Published on January 30th, 2010 | by G. Bargas, Managing Editor4
Holy #*$%ing S*^!, No More Heroes 2: Desperate Struggle Review
Release Date: January 26, 2010
Developer: Grasshopper Manufacture
Platform: Nintendo Wii
No More Heroes is the story of Travis Touchdown, a wrestling crazed not-so-would-be assassin. His trademark sunglasses, punk rock styled clothes, and cat Jeane set him apart from what most would think of as a killing machine. There are some changes from the first NMH title, but it does give the game a very polished shine. After becoming number one and taking a little time off, Travis must desperately struggle to keep his title and make his way back down the ladder to the sole spot. The combos are gorier, the attacks are more brutal, and the humor is just as vulgar. It definitely sets itself apart from others out there.
The best part about his game is it’s uniqueness. The bosses, the side jobs/mini games, and its over all style makes No More Heroes 2 the game it is. There are tons of punked out customizations that you can make to your character as well as hittin the gym to up your stats. The side jobs/mini games differ from the first title. They were initially just like the gameplay being that Travis was in 3D and driving from place to place to complete these side jobs. Now, players can reminisce about the 2D days. There are some that play just like the old ones did, but the new 2D jobs/games are just as addicting and seem more rewarding.
Visually the game looks superb. Some improvements of textures is what I was looking forward to most. Some levels in the prior game seemed to have a grainy feel to them. Over all, the level designs have a more finished and detailed feel. A few cosmetic fixes to the meters and gauges tie this package up nicely. Nixing the exploration portion on Travis’s cycle probably played a large role in allocating up extra space for level design, or maybe even the kick ass soundtrack it offers. Nothing like swinging the Wii remote to slice an enemy head off with some sweet pluck in the background.
Although Travis has pretty much the same controls as before, the styles vary. The A button swings his beam katana. If you hold the Wii remote up, his katana will do the same and vice versa. Holding A will charge the katana and swinging it will release the charge for a big hit. The B button ties in combos and utilized for the all important wrestling moves. Swinging low or high with the combination of all of these can lead to some brutal attacks. The Z button zones in on one target and the C button resets the camera or moves to the next enemy. No More Heroes had an excellent control system and it was very well used once again in Desperate Struggle. Even without the use of the motion plus, there never seems a point where the remote loses its infrared tracking. There are other characters and mini games the button configuration changes, but I don’t want to spoil any of the fun!

• **Text and element pointing records**:
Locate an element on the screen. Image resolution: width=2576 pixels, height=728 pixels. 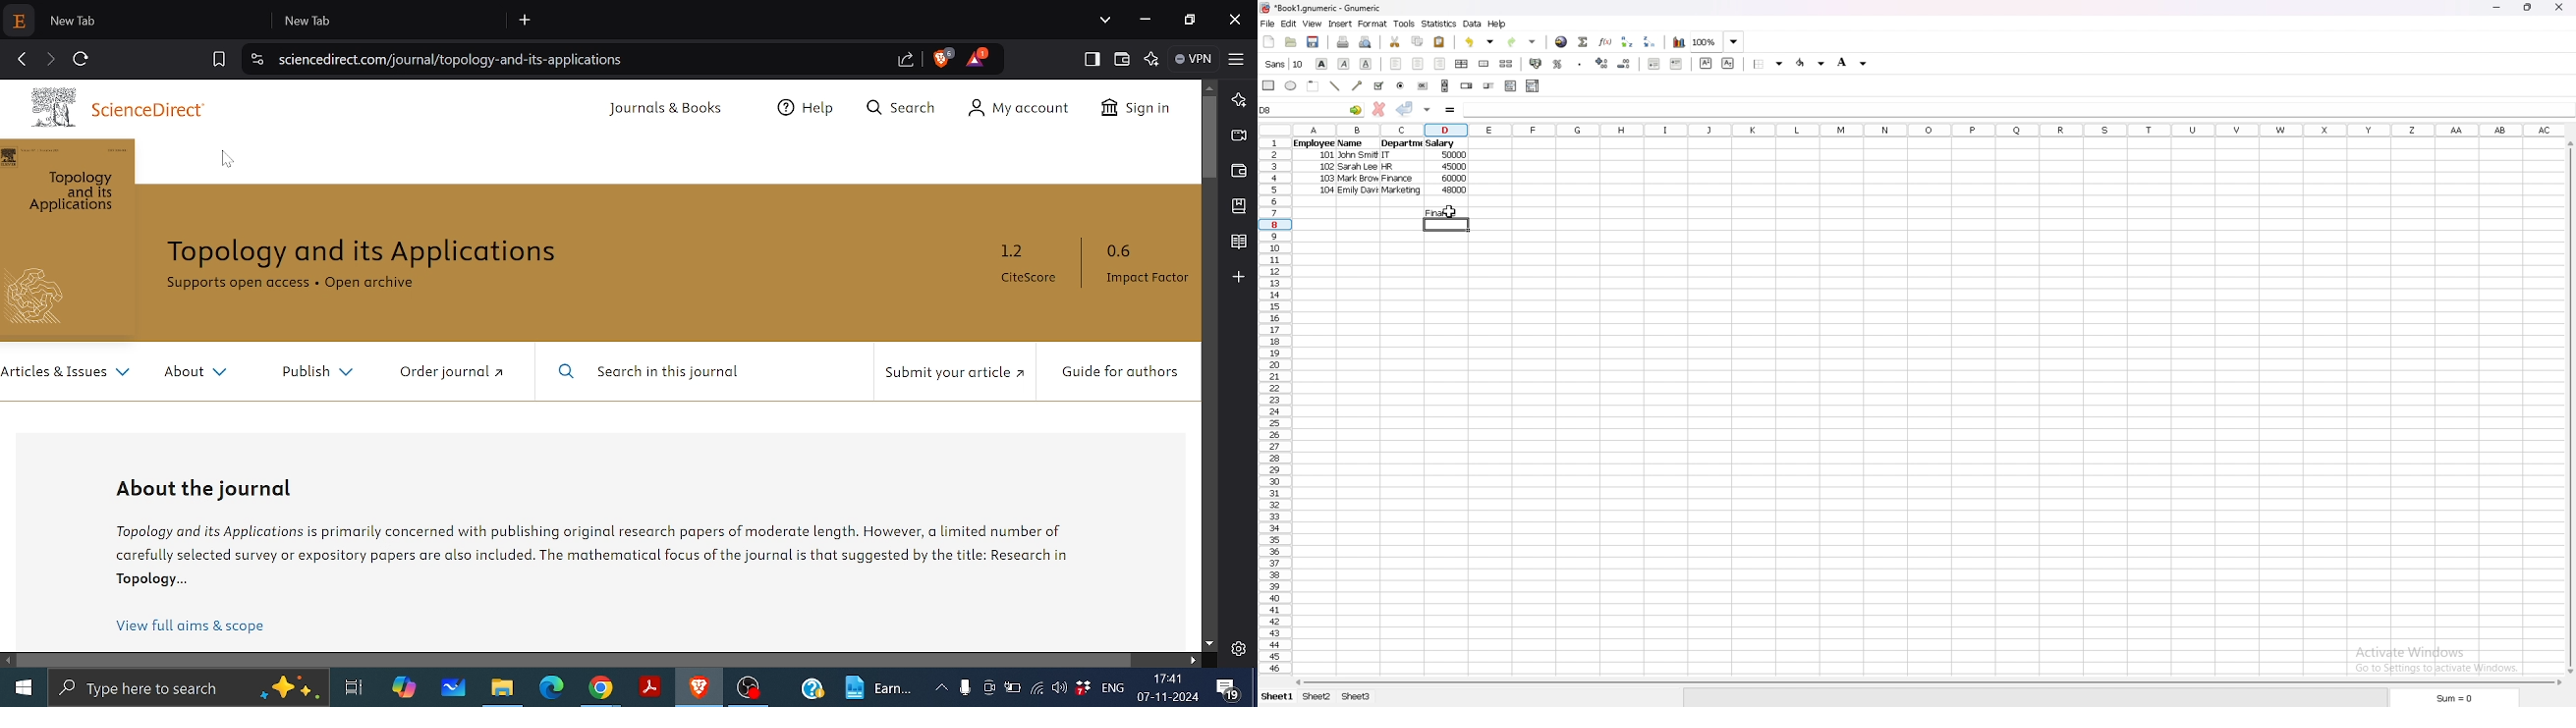
combo box is located at coordinates (1533, 86).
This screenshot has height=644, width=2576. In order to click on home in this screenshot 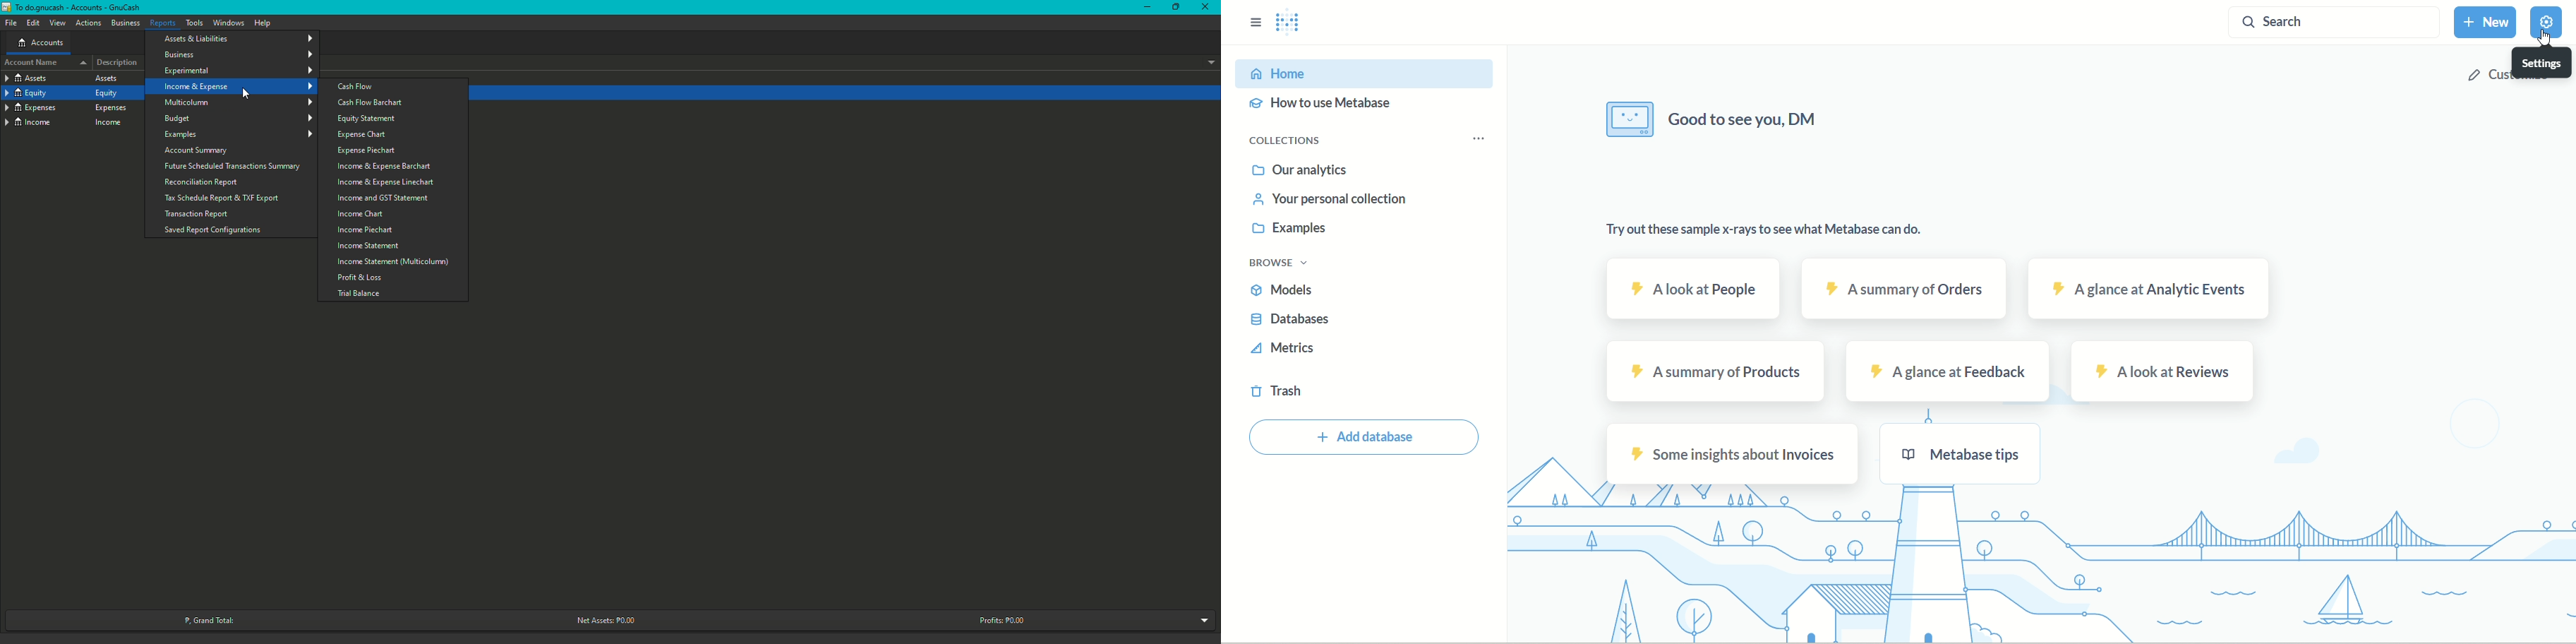, I will do `click(1366, 73)`.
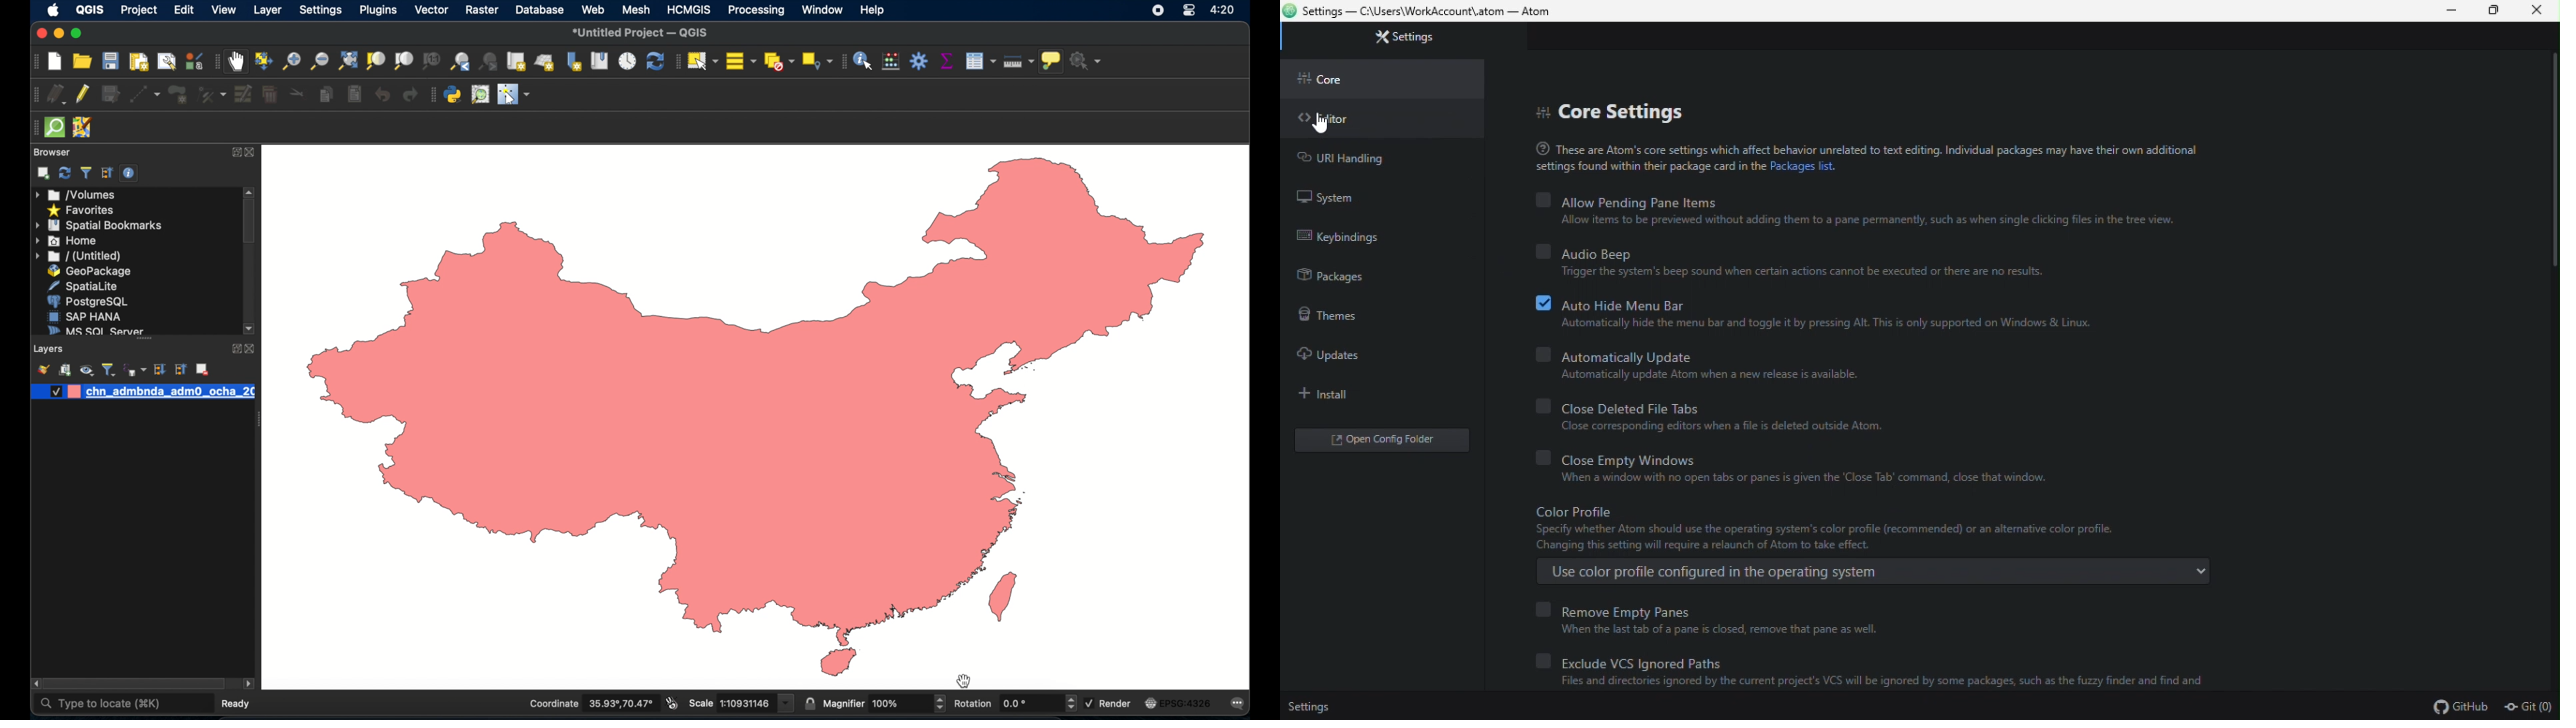 Image resolution: width=2576 pixels, height=728 pixels. Describe the element at coordinates (235, 153) in the screenshot. I see `expand` at that location.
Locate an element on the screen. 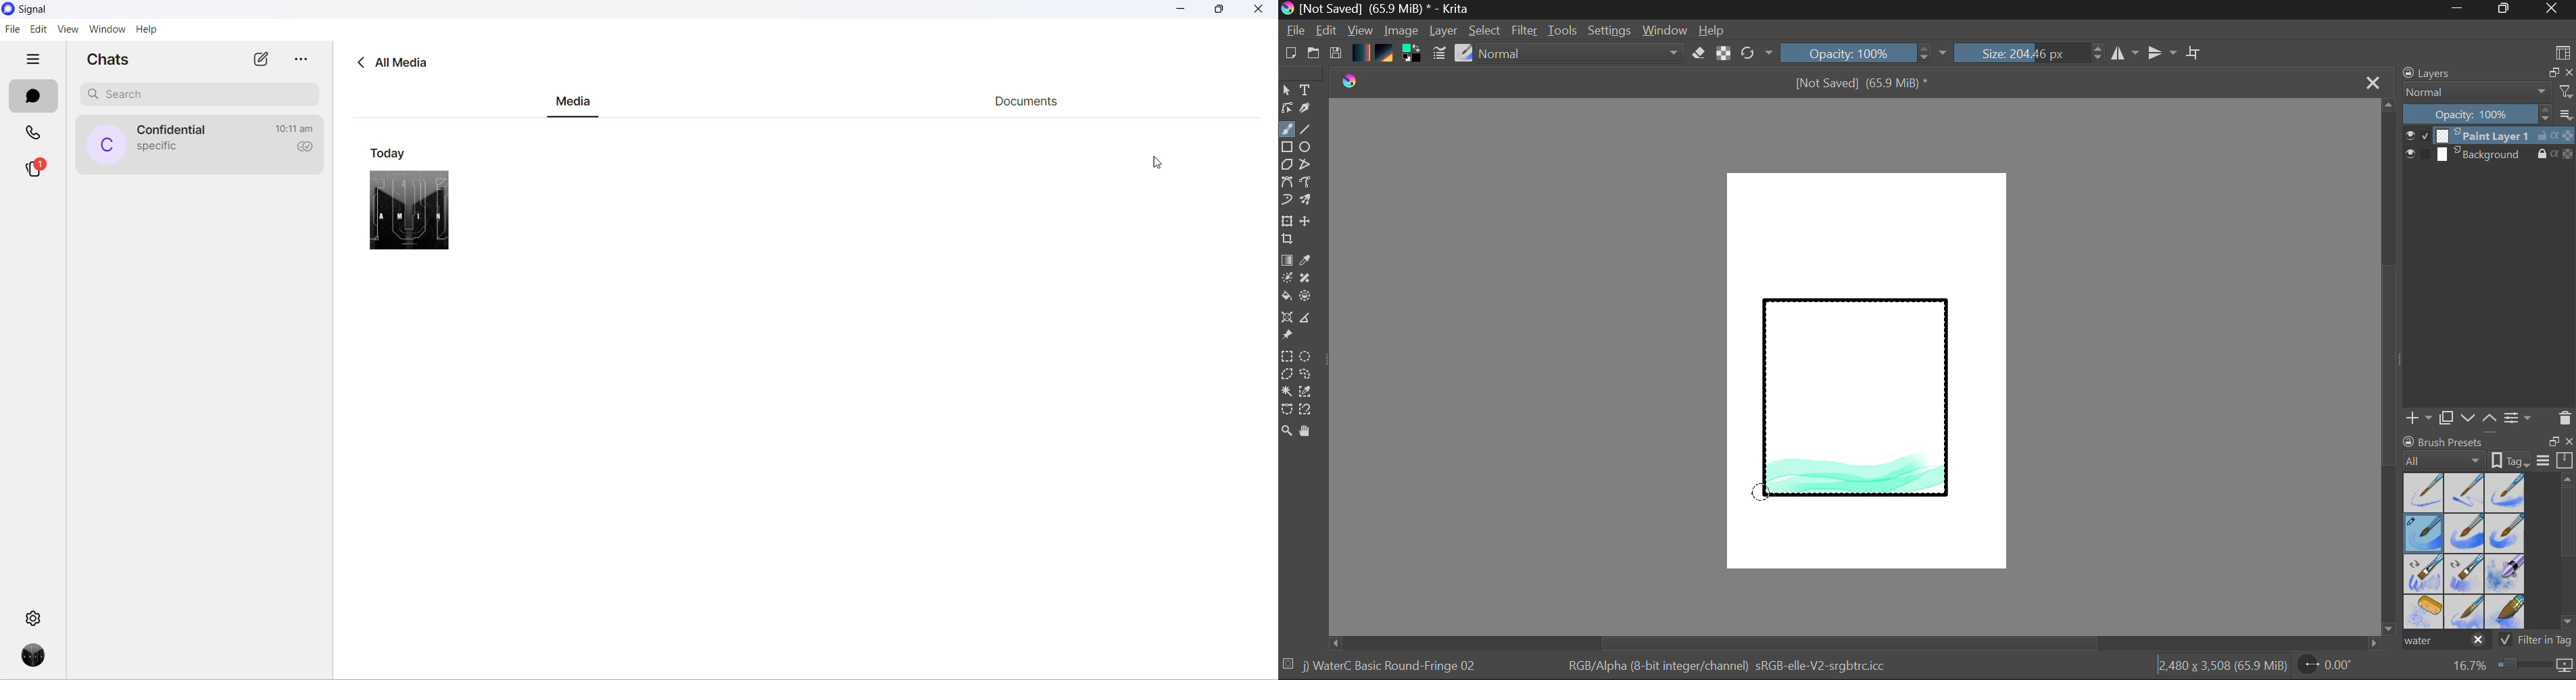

• **Stated goal 1**: Echo the passage of the No More Heroes 2 review from "The best part" up to and including "seem more rewarding.".
• **Stated goal 2**: Duplicate the listing from its first line up to and including the line with "combo box is", leaving out the pictures.

• **Full solution 1**:
The best part about his game is it’s uniqueness. The bosses, the side jobs/mini games, and its over all style makes No More Heroes 2 the game it is. There are tons of punked out customizations that you can make to your character as well as hittin the gym to up your stats. The side jobs/mini games differ from the first title. They were initially just like the gameplay being that Travis was in 3D and driving from place to place to complete these side jobs. Now, players can reminisce about the 2D days. There are some that play just like the old ones did, but the new 2D jobs/games are just as addicting and seem more rewarding.

• **Full solution 2**:
Locate an element on the screen. Image resolution: width=2576 pixels, height=728 pixels. 
combo box is located at coordinates (1533, 86).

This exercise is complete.